古代ギリシャの衣装について

古代ギリシャの衣装について

ギリシャ神話の神々の彫刻や絵画を見ると、白い、ドレープ(ひだ)がたっぷりついた衣装を身に着けていることが多いです。これらの衣装は古代ギリシャの人々の衣装を基にしていると思われますが、一体どのような構造になっているのでしょうか。
今回は、古代ギリシャの衣装についてご紹介します。

古代ギリシャの衣装の素材

古代ギリシャの衣装の素材は、最初はウールが主でしたが、次第に亜麻布(リネン)が用いられるようになりました。中国からが流通するようになると、絹は衣服の素材として上流階級によく使用されました。

ギリシャの気候は「地中海性気候」なので、全体的に温暖で過ごしやすい気候です。気温的には東京と似ており、夏場は30℃を超えますが、湿度は低いのでカラッとしています。雨も1年間を通して少ない地域です。

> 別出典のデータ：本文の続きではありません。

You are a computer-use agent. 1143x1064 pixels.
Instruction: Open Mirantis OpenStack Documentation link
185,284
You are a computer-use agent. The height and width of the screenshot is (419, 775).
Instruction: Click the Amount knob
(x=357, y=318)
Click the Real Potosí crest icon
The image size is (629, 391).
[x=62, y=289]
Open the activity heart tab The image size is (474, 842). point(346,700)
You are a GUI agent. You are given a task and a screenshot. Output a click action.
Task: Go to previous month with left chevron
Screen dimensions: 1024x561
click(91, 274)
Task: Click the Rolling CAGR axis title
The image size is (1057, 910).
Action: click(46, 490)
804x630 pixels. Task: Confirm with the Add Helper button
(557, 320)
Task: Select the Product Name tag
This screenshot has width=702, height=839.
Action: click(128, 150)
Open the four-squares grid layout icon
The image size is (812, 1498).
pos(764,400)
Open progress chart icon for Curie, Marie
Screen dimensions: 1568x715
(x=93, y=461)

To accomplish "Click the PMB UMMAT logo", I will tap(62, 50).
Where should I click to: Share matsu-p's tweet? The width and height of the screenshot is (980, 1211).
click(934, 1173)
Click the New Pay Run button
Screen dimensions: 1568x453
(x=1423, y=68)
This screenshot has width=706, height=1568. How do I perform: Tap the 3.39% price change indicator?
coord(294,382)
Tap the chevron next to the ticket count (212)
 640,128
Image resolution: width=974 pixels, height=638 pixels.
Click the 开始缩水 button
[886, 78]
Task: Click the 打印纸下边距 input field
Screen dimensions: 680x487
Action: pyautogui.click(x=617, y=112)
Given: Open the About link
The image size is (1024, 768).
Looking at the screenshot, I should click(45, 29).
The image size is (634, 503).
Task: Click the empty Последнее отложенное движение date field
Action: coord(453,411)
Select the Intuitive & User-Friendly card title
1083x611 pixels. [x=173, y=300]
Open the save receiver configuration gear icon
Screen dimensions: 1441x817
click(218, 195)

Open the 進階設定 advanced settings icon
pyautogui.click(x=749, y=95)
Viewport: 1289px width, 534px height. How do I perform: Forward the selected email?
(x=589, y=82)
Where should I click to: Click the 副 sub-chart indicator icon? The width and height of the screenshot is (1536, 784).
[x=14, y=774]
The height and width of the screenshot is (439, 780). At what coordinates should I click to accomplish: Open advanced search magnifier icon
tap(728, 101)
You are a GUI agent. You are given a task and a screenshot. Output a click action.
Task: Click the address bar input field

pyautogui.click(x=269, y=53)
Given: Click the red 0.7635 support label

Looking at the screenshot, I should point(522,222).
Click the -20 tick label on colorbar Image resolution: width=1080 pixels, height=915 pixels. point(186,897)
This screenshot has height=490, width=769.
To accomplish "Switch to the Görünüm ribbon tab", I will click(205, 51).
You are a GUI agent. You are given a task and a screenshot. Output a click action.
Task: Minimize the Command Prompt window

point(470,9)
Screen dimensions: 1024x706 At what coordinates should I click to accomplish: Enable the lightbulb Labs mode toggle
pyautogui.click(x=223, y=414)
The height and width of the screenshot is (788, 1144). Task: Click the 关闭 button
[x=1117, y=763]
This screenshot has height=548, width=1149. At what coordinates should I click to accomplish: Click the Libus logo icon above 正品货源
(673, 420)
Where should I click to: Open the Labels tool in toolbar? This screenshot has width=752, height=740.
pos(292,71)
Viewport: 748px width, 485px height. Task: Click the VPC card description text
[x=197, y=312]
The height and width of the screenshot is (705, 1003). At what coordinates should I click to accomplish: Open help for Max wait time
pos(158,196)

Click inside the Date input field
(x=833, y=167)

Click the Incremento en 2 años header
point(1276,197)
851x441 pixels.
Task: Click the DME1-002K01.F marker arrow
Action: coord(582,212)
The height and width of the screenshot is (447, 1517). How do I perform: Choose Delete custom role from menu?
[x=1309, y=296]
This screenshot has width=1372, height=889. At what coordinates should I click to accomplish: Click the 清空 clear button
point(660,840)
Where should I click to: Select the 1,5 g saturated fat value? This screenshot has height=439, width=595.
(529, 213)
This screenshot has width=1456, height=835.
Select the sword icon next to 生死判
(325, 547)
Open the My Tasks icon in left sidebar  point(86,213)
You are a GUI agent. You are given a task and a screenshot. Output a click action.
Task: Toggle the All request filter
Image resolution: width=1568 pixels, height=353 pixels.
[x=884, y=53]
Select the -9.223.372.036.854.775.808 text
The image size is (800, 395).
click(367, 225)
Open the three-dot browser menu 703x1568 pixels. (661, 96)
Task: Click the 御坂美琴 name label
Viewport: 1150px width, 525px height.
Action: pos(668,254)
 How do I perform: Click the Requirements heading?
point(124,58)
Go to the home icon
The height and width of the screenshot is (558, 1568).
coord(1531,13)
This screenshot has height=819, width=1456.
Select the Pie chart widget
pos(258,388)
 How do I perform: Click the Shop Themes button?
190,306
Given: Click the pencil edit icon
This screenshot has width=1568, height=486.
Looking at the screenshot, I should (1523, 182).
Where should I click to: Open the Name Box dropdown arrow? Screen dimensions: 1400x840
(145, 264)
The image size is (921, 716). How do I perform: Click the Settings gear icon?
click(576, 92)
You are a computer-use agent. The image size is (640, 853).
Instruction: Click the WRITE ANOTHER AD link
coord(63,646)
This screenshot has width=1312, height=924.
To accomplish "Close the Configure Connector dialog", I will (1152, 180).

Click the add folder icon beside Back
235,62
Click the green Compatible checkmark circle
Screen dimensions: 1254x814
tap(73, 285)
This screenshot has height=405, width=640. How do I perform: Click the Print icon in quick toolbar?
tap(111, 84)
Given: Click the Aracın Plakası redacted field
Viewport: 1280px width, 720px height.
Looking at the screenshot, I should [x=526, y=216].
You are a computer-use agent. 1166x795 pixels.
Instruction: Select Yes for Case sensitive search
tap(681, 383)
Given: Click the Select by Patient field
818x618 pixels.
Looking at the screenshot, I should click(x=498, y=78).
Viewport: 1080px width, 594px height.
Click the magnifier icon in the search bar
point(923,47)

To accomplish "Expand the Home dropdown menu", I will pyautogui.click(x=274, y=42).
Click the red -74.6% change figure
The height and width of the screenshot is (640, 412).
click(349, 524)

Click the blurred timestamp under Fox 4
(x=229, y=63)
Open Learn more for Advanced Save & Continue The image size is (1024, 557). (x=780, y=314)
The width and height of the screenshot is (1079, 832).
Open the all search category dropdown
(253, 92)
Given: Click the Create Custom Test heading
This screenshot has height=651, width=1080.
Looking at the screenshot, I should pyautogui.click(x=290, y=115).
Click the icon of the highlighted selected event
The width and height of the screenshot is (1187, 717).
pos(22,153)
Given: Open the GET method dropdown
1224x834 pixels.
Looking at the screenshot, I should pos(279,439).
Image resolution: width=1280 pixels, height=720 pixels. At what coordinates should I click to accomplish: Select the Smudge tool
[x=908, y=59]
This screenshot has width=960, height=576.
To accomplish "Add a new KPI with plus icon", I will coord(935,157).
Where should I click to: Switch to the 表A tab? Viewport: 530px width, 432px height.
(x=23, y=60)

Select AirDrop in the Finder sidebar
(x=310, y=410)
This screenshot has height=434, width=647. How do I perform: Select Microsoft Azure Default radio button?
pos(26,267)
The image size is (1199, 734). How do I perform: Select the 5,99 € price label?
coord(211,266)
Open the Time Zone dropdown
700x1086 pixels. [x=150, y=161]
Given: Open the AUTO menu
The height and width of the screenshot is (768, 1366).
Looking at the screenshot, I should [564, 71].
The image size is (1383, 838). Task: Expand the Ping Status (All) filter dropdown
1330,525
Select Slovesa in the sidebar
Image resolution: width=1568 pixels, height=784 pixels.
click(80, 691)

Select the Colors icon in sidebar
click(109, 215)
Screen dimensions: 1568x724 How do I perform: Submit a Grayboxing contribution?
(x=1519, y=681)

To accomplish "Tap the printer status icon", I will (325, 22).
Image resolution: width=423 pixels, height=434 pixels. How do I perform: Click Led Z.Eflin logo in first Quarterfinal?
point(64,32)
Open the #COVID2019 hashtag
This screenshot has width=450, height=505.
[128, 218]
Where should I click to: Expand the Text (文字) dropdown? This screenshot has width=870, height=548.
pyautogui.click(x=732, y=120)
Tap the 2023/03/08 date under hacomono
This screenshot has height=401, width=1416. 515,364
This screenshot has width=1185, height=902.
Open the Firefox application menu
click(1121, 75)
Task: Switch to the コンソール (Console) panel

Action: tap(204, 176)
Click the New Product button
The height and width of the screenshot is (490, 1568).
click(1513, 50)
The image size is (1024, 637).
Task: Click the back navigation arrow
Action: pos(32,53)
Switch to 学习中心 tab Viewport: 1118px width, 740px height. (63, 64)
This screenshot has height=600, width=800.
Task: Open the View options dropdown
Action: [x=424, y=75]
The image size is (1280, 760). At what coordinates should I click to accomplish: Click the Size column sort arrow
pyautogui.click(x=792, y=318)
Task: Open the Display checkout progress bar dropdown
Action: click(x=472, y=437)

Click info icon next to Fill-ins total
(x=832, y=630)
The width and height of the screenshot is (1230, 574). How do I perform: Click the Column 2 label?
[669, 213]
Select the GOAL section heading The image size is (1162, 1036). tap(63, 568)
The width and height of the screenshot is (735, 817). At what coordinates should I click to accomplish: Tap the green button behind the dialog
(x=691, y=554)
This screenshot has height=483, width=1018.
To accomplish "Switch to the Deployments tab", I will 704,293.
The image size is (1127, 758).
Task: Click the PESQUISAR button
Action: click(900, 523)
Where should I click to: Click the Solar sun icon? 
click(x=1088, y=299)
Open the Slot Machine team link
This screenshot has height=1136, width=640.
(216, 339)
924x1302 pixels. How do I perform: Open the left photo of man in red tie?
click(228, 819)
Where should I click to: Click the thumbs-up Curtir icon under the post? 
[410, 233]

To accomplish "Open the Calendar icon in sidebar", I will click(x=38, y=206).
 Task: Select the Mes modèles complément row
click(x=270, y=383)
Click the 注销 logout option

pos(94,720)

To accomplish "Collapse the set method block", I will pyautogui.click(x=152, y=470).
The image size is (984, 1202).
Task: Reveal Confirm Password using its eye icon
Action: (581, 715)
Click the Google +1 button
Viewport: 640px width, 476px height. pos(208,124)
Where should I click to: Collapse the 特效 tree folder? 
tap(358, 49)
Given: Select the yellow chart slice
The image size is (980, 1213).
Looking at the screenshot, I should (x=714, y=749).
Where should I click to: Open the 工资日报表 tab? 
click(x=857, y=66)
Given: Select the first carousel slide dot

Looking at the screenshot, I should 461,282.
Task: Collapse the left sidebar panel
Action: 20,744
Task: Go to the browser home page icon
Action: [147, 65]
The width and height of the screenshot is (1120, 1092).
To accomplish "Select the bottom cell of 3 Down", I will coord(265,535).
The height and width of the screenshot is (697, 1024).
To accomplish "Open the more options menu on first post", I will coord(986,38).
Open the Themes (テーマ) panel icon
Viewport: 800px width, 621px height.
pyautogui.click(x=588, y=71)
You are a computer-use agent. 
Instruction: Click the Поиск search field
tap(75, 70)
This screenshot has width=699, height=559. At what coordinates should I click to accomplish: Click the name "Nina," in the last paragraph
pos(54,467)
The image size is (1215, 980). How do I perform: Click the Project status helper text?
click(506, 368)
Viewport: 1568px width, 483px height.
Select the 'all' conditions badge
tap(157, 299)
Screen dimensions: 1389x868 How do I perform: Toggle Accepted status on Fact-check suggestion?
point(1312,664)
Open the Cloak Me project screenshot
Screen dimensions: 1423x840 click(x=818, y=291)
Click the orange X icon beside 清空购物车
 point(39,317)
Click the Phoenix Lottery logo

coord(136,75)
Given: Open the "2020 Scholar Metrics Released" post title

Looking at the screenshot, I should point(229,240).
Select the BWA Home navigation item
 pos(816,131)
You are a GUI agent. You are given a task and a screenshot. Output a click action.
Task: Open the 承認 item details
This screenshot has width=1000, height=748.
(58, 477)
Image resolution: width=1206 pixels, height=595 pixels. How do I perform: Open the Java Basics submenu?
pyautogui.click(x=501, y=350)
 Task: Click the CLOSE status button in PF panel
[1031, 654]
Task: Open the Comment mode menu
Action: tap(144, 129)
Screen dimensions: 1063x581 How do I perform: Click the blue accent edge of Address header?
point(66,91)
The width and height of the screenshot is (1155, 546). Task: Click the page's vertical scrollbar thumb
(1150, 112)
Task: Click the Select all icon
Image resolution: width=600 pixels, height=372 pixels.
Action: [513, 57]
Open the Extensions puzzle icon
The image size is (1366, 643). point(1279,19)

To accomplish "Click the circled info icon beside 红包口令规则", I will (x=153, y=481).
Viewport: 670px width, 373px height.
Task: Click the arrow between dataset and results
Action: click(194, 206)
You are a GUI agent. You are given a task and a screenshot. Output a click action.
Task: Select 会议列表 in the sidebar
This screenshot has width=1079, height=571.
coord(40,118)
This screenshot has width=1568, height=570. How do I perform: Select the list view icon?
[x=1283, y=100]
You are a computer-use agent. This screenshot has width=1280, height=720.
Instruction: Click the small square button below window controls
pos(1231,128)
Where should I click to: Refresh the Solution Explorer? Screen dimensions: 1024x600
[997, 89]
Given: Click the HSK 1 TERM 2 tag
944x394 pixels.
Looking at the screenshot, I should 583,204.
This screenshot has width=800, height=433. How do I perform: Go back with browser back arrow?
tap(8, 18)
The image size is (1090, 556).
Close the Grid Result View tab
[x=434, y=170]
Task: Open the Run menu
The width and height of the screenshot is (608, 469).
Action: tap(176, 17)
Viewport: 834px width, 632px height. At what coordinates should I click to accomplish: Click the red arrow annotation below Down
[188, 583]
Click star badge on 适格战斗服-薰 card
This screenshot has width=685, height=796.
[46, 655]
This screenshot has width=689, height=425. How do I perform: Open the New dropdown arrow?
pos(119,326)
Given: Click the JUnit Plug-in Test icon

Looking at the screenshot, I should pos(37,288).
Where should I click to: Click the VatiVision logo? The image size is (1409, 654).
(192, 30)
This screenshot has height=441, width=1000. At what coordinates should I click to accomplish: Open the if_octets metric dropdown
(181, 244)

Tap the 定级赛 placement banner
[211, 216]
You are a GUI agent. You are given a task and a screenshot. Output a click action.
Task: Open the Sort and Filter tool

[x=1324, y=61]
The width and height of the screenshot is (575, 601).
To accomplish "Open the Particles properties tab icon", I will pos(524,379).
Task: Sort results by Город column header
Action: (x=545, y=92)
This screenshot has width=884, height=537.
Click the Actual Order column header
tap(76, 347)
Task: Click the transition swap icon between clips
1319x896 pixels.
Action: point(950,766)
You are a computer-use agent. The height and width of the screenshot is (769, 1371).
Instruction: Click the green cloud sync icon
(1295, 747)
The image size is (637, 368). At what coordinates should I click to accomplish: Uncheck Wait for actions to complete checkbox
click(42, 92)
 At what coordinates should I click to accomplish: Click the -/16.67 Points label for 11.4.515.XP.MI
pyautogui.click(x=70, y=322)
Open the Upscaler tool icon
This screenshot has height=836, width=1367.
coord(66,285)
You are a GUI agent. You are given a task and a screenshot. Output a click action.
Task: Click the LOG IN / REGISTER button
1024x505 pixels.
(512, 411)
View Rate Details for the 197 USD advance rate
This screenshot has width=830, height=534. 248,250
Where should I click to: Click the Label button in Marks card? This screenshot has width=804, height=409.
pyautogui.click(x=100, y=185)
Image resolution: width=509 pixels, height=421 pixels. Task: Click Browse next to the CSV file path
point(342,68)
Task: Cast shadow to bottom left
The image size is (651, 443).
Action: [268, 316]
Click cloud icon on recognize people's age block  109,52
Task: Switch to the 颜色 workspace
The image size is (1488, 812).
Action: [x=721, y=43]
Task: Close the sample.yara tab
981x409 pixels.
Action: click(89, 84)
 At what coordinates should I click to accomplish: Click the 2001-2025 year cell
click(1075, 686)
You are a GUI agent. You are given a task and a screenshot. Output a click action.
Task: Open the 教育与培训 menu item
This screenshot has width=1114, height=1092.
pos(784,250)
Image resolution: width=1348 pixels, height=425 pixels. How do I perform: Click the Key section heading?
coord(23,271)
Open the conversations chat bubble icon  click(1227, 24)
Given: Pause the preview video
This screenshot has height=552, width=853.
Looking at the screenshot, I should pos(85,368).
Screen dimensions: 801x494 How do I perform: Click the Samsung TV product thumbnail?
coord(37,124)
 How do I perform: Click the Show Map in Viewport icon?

このような気候ですから、体にぴたっとした服装ではなく、通気性がよい、肌の露出もある程度ある格好が適していたのでしょう。

古代ギリシャの衣装(女性)

古代ギリシャの女性の衣装は、最初、ウールの一枚布で着付ける「ペプロス」が主流でした。
「ペプロス」は、次のような構造です。

  • 身長ぐらいの幅、身長+30センチほどの長さの布を用意する。
  • 布の上部を2,30センチほど外側に折る。
  • 折った部分が表側になるように長さを半分に折る。
  • 上の縁(ふち)の真ん中から顔を出し、両肩部分にあたるところを留め金(ポルパイ)で留め、留めた部分の外側から腕を出す。
  • 腰帯(アポディズム)や下腹に巻く帯(ゾーナ)でウエスト部分を締める。

ウールの次に、亜麻布が流通するようになって、「ドーリア式キトン」が広まります。
「ドーリア式キトン」は素材が亜麻布である以外は「ペプロス」と構造は同じです。

ドーリア式の次に「イオニア式キトン」も広まります。「イオニア式キトン」は次のような構造です。

  • 一辺が身長-30センチほどの正方形の布を2枚用意する。
  • 2枚の布を、上を少し残して両脇を縫い合わせ、筒状にする。
  • 上側は真ん中を頭が出る分程を残して縫うか、留め金などで数箇所留める。
  • 上側の開いたところから頭を、左右の開いたところから腕をだす。
  • ウエスト部分を腰帯や下腹に巻く帯で締める。

古代ギリシャの衣装(男性)

男性も女性と同じ一枚布を使った「エクソミス」という着付け方をしていました。
「エクソミス」とは次のような構造です。

  • 1枚布を左肩部分で留め金等で留める。
  • 右肩は出した状態で着付ける。
  • ウエスト部分は帯で締める。
  • 身分が高い人や礼装には丈が長い衣装を着たが、職業や活動に合わせて、丈の短い衣装を着た。

また、日よけのために帽子の起源と言われているつばの広い「ペタソス」をいうかぶりものをしていました。
「ペタソス」は、ヘルメス神がかぶった姿でよく描かれています。ヘルメスがかぶる「ペタソス」には翼がついている場合もあります。